Nephrologists/dialysis providers (≈550,000 US dialysis patients; Medicare covers ~71%) drive CKD anemia prescribing and favor oral/less-frequent dosing and clear reimbursement. Hematologists/oncologists require robust phase 3/RWE for MDS/oncology anemia (incidence ~4/100,000). Payers/IDNs demand HEOR and total-cost evidence (US health spend ≈18% GDP, 2024); patients (WHO: 1.74B anemic) prioritize oral/home care, adherence ~50%.

API synthesis, formulation and QA/QC drive FibroGen’s COGS, aligning with 2024 biologics norms where manufacturing accounts for ~20–40% of product cost. Tech transfers and validation runs incur program-specific expenses typically in the $0.5–5M range per asset in 2024. Maintaining redundant suppliers added roughly 5–10% to manufacturing spend, while packaging and distribution contributed an additional 2–6% of COGS.

Preclinical R&D (~$187M in 2024) and translational science drive core costs; Phase 3 programs often run $150–300M. Manufacturing/COGS align with biologics norms at ~20–40% of product cost. Partner upfronts/milestones (5–150M; 50M–1B) and royalties (5–20%) materially affect cash flow.

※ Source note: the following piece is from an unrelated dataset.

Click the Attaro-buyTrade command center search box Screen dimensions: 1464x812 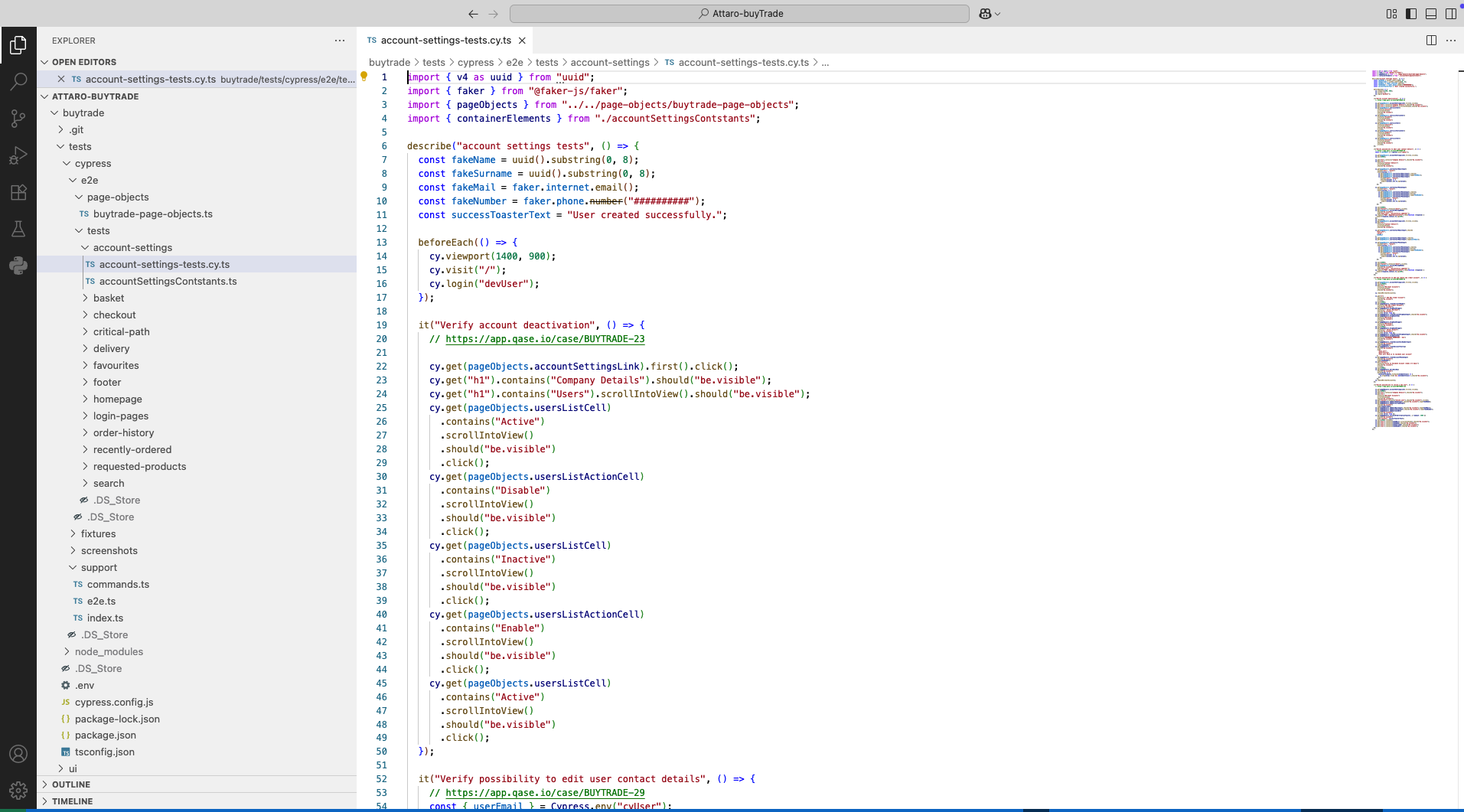click(x=739, y=14)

Upfronts and milestone payments—seen in FibroGen’s alliances with Astellas and AstraZeneca—deliver cash on signing and at development, regulatory, and sales milestones, smoothing funding needs during long trials; industry milestones often occur in staged payments reaching into the tens of millions. Milestones validate asset progress and enable deal structures that diversify funding sources and de‑risk pipelines.

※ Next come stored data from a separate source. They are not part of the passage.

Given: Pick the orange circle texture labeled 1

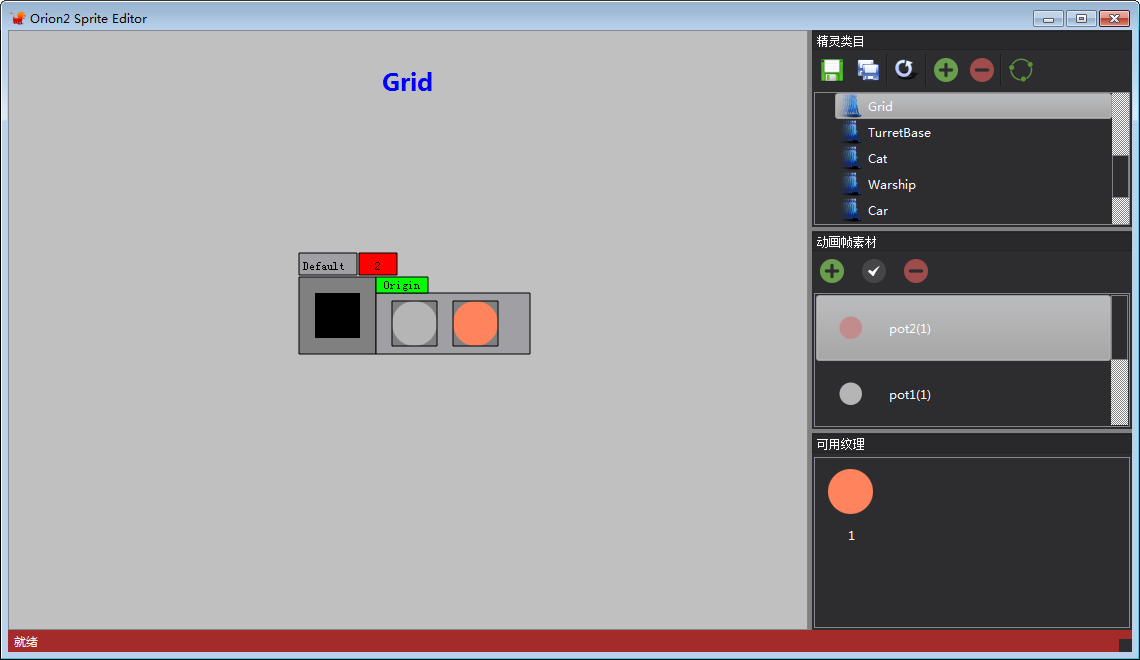Looking at the screenshot, I should tap(850, 492).
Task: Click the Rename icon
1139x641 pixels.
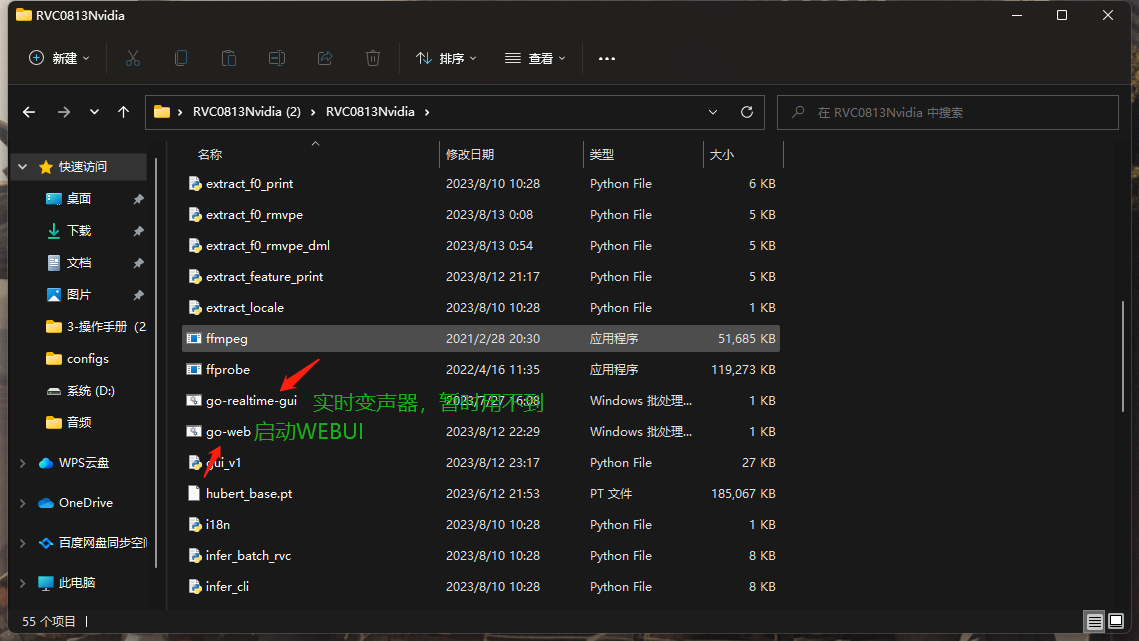Action: [276, 58]
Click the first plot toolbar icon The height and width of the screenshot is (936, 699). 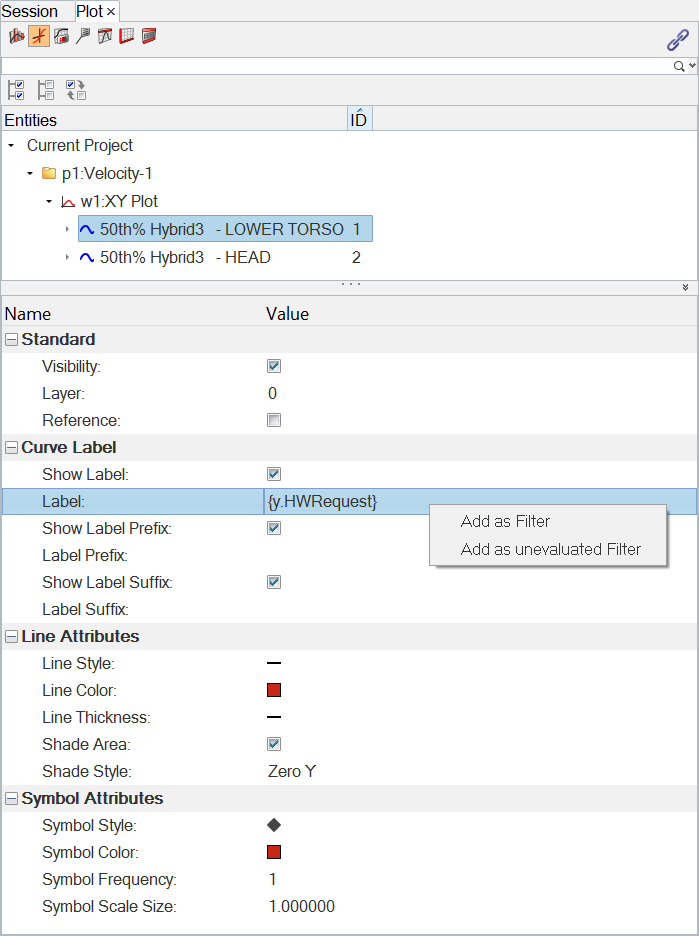pos(16,36)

Net sales from Evrenzo drive top-line revenue; market expansion depends on dialysis vs non-dialysis uptake and partner-led launches (2024: Astellas, AstraZeneca).

Licensing yields upfronts and milestones (commonly in the tens of millions) plus royalties; typical 2024 royalty bands reported at 8–20%.

Grants and co-promotion splits provide non‑dilutive funding and lower precommercial burn.